TEMBANG LINGSIR (2019)

3 komentar
Setidaknya karya teranyar Rizal Mantovani ini sedikit lebih “tepat” perihal penggambaran latar lagu Lingsir Wengi, yang kerap salah dipahami sebagai “mantera pemanggil hantu”. Sebuah interpretasi yang dipopulerkan belasan tahun lalu oleh film Rizal lainnya. Tapi jangan salah sangka mengira bahwa dengan itu, Tembang Lingsir otomatis menjadi sajian berkualitas. Lihat saja rumah produksi di belakang film ini. Dan mustahil sebuah film berlatar modern, di mana karakter yang tidak mampu bicara memilih papan tulis sebagai alat bantu komunikasi ketimbang telepon genggam, berakhir memuaskan.

Filmnya berkisah tentang Mala (Marsha Aruan) yang kehilangan suaranya untuk sementara dan harus tinggal bersama kerabatnya, Om Gatot (Teuku Rifnu Wikana) dan Tante Gladys (Meisya Siregar), pasca insiden mistis yang merenggut nyawa sang ibu. “Dia aneh!”, demikian protes Desi (Aisyah Aqilah), puteri Gladys, merujuk pada kebiasaan Mala yang kerap tiba-tiba diam sebelum menyanyikan Lingir Wengi. Tapi selain perilaku Mala, ada misteri lain terkait keluarga tersebut.

Seperti biasa, eksplorasi plot atau misteri bukan hal yang menarik (atau sanggup?) dilakukan oleh penulis naskah horor negeri ini. Alhasil, guna mengisi durasi, Andhika Lazuardi memakai kumpulan gangguan mistis, yang menimpa satu per satu anggota keluarga. Jika teror terhadap Mala usai, kita akan dilempar menuju teror terhadap Tante Gladys, Om Gatot, dan seterusnya.

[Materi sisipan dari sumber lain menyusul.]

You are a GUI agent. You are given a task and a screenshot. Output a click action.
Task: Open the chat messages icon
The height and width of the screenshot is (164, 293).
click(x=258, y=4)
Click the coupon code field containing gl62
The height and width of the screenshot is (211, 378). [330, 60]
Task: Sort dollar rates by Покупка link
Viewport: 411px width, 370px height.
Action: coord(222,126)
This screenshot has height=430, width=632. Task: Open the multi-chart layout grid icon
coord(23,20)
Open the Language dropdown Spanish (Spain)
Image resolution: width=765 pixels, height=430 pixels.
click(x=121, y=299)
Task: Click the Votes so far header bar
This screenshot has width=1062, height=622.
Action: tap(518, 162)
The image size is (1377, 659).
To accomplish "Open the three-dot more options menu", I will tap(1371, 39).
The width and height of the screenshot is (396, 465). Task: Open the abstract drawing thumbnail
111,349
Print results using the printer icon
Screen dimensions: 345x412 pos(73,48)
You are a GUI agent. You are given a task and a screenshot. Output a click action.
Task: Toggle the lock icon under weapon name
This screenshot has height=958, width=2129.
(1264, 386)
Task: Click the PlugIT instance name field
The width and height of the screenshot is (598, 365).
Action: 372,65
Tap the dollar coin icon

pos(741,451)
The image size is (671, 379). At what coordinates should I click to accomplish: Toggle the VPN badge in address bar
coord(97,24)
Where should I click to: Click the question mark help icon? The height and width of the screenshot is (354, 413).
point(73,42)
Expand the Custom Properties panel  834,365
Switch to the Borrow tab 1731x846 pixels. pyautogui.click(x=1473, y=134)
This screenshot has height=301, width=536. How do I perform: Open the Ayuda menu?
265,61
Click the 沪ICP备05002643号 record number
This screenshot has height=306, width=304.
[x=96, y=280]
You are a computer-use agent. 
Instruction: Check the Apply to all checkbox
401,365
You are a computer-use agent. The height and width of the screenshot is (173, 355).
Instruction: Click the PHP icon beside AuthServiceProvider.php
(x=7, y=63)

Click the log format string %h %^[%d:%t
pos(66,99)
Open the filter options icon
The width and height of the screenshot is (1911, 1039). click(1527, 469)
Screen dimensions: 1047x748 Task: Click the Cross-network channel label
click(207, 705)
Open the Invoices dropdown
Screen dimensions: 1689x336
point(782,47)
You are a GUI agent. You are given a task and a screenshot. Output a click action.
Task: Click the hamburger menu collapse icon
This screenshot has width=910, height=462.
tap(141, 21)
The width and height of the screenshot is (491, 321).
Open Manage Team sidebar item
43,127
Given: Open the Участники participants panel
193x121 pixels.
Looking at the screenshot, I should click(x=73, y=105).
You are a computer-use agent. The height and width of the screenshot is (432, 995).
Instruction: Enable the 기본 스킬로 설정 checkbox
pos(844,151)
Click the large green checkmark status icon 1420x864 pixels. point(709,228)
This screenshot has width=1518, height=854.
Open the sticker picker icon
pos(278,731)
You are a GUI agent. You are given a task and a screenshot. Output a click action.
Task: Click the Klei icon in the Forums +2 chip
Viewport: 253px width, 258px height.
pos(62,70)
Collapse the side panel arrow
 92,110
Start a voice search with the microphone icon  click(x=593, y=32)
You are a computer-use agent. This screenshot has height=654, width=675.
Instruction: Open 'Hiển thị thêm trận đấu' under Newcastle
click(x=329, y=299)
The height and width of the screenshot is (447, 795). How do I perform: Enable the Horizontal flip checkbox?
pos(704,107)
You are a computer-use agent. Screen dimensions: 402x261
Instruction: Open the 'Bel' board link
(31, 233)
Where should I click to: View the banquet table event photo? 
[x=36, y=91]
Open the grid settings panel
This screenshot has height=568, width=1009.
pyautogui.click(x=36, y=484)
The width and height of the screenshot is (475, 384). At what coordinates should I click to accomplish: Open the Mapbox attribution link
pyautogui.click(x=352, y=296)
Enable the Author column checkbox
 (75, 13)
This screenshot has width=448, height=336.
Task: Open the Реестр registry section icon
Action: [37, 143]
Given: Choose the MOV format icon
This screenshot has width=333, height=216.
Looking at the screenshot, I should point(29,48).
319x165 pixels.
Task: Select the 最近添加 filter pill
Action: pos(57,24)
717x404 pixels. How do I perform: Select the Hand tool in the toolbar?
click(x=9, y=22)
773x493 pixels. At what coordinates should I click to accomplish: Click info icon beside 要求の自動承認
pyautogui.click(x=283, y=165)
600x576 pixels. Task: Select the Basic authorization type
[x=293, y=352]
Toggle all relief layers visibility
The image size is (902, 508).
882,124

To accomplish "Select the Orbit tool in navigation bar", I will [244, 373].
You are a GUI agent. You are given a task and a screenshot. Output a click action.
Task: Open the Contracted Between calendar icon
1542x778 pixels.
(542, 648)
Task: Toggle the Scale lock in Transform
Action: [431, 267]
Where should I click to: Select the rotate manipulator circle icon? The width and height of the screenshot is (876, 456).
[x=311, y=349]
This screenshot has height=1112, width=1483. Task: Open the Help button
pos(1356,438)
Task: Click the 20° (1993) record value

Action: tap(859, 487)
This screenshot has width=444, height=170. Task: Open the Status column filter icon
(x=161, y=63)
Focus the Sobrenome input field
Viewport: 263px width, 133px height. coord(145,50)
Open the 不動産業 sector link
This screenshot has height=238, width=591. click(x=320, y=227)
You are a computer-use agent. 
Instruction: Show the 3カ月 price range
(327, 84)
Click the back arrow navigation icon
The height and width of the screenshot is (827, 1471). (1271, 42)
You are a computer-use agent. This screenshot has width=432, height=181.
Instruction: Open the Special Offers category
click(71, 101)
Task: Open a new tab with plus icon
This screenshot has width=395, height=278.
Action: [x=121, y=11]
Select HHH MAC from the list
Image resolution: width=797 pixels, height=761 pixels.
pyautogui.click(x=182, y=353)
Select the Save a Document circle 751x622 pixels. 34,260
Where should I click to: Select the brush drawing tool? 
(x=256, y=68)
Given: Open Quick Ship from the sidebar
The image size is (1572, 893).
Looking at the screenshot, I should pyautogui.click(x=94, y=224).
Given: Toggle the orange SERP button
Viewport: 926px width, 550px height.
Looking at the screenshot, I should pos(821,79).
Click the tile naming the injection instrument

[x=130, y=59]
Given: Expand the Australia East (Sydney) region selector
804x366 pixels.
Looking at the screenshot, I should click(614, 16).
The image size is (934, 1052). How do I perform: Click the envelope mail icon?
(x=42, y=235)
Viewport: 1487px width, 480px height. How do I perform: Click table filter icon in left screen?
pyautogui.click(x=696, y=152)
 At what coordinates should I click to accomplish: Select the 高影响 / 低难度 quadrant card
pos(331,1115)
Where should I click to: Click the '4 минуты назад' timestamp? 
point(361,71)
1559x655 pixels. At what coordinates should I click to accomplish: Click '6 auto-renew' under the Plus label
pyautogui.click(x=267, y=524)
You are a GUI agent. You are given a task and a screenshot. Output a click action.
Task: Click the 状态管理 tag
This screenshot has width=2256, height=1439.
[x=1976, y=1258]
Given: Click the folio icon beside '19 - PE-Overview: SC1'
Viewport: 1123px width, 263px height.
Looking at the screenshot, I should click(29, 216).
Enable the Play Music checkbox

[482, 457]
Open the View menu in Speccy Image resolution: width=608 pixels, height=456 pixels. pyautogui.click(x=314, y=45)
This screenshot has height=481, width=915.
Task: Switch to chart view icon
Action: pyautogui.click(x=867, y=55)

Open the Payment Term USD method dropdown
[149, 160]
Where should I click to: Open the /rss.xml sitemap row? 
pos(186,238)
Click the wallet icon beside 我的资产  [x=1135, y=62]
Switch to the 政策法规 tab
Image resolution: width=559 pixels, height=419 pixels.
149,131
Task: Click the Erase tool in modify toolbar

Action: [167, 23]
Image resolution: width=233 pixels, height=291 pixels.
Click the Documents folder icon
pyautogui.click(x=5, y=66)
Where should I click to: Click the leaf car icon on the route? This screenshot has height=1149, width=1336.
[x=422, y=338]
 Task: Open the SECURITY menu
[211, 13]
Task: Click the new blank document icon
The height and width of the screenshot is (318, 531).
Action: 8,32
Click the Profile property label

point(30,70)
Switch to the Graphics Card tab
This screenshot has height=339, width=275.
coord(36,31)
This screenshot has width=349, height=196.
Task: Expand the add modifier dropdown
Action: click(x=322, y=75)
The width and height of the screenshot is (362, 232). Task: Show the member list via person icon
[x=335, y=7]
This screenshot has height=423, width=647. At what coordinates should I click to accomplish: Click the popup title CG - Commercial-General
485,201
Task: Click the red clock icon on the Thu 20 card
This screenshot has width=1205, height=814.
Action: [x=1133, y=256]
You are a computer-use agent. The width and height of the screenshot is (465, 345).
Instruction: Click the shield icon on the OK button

Semakin terasa bagai filler akibat pendekatan Rizal, yang menyeret pembangunan tensi—yang tak pernah sekalipun menyimpan atmosfer mencekam atau ketegangan—sebelum menutupnya lewat jump scare semurah kerupuk di warteg. Rizal bukan sutradara horor hebat. Tapi bahkan dibandingkan Jelangkung atau Kuntilanak, performanya di sini terlihat malas. Tidak kalah malas adalah tata riasnya. Walau sosok Kanjeng Ratu dengan semua aksesoris akar pohon jauh dari buruk, namun hantu yang secara reguler meneror Mala sekeluarga, punya bekas luka di wajah yang tampak seperti ditempeli pizza bekas makan malam.

Ketika teror absen mengisi, Tembang Lingsir semakin membosankan sebagai dampak pemakaian kalimat-kalimat dangkal, yang bahkan seorang Teuku Rifnu pun tak kuasa menyelamatkannya walau telah berusaha sekeras mungkin. Sementara itu barisan kebodohan pun tak ingin kalah eksis. Salah satunya saat dua teman Desi ketakutan lalu memilih meninggalkan rumahnya. Terdengar pintar, sampai kita melihat mereka memutuskan berjalan kaki masuk hutan di tengah malam. Bukankah sebelumnya mereka mengendarai mobil?

Kebodohan itu penulisnya pilih agar Tembang Lingsir berkesempatan menginjeksi alurnya dengan sentuhan slasher, yang sejatinya berpotensi menghibur andai penempatan unsur gore-nya—yang memaksa filmnya diberi rating “17 tahun ke atas”—tepat. Paling tidak, melihat karakternya memotong kaki manusia seolah-olah itu daging sapi bisa membuat saya terjaga lebih lama. Klimaks Tembang Lingsir ditutup tanpa taring pula begitu mendadak setelah Mala melantunkan Lingsir Wengi. Ya, horor produksi Baginda KKD alias Maharaja Dheeraj Kalwani ini selesai setelah satu nyanyian pendek. Mungkin suara Mala begitu jelek sampai Kanjeng Ratu tak mampu bertahan kemudian musnah. Sayangnya film ini tidak ikut musnah.

3 komentar :

Comment Page:
Unknown mengatakan...

Ngakak baca reviewnya bang Rasyid..
Besok mw membukti'keun kocaknya film ini..
Doa'in yak gw tahan sampe akhir film, wkwkwkwk..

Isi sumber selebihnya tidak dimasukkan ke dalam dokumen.